Sono andata ad entrambi i sari party con la mia vicina di casa, lei aveva l’autista quindi era più comodo, e nel tragitto casa-ristorante potevamo chiederci a vicenda (almeno mille volte) come facessero le indiane a lavorare con il sari, visto che noi faticavamo a camminare. Bona, la prima volta che indossai il sari ricevetti i complimenti dal vigilantes della piscina, lui mi vide, fece un big sorrisone e con tanto di pollice in alto mi disse: “ma stai un amore!”

Io gli sorrisi e scappai, perché come al solito ero in ritardo e comunque il vigilantes della piscina era l’unica persona che lavorava nella society gentile con me.
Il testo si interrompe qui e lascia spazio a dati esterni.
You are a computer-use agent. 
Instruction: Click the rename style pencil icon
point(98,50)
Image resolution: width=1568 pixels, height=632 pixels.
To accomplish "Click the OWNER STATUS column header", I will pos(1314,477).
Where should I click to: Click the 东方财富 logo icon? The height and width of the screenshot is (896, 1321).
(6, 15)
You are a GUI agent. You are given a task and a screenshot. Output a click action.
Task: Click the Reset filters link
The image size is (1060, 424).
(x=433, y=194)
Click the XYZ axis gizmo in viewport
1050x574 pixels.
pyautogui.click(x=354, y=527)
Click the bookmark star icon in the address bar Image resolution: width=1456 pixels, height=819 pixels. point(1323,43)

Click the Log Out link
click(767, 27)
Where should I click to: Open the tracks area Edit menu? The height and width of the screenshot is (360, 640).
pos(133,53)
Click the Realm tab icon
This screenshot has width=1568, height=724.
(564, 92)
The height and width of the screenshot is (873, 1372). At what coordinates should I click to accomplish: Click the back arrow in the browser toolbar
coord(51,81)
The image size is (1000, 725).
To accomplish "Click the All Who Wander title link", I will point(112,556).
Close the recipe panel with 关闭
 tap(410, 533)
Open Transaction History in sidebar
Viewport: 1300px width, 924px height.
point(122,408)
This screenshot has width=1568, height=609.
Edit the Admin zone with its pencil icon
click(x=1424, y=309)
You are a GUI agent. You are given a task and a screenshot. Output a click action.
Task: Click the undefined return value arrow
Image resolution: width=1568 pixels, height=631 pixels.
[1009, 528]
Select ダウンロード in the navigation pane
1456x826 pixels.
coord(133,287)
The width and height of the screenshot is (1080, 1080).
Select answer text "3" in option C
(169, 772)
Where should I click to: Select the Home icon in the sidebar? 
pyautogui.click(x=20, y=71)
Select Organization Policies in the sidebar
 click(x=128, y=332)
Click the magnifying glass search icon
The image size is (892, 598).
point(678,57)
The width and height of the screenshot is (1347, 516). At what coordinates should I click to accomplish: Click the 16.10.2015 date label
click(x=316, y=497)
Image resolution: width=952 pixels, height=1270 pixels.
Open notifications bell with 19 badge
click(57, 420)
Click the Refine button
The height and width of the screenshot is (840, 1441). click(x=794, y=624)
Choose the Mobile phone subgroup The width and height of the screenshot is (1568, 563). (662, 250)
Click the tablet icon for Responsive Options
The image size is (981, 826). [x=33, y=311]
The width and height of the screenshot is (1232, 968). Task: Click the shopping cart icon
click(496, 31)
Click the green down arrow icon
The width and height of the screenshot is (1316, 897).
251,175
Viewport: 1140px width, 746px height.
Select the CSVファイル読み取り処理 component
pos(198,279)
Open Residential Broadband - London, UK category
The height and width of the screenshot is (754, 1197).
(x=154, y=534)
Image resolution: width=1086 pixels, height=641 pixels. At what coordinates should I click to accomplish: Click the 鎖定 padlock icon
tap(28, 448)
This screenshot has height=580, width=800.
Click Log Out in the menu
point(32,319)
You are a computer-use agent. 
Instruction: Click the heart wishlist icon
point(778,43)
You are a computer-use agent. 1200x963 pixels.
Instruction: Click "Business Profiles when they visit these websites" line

La seconda volta che indossai il sari, la mia donna delle pulizie mi aveva agghindato a dovere, perché l’altra volta si era accorta che non avevo abbastanza oro addosso, non avevo accessori, ero maledettamente sobria e se le cose devi farle le devi fare bene. Quindi oltre al sari, che non è proprio comodo, avevo anche questi chili di bigiotteria addosso, vi lascio immaginare! Nel tragitto appartamento di casa-appartamento della mia amica, con addosso le mie ciabatte brillantinate con la zeppe (non ridete che le vorreste anche voi) ad un certo punto incrocio una signora indiana. La tizia stava parlando al cellulare, mi vede, sorride, si ferma e, cosa ai limiti del surreale, inizia a chiamarmi. Io inizialmente non mi accorsi che parlava proprio a me, per mesi nessun indiano mi aveva mai neanche solo salutato, figuriamoci parlarmi apertamente! Scendo dal pero e mi volto, la tizia mi guarda con un sorrisone che non aveva neanche mia nonna alla mia cresima, e mi dice “mamma mia cara, ma stai di un amore, ti sta benissimo il sari, stai veramente bene” anche lei con tanto di pollice alzato.

In quel momento il cielo si è illuminato, ho sorriso a mia volta, ho fatto finta di essere perfettamente a mio agio e l’ho ringraziata con garbo, forse mi è anche spuntata una lacrima.

Alla fine, dopo mesi e mesi ho capito… loro volevano solo indianizzarmi, rendermi more indian and less veneta, forse non sapevano che il veneto non si cancella né si sostituisce. Oggi però posso dire che ogni tanto mi viene quell’istinto di mangiare con le mani, o di sputare per terra come i lama e, ovviamente, di bere superalcolici durante i pasti. Forse un po’ ci sono riusciti, forse l’indianizzazione è già in corso, forse fra pochi mesi inizierò a guidare come una pazza… ma lo faccio già, non vorrà mica dire che sono già un po’ indiana inside?!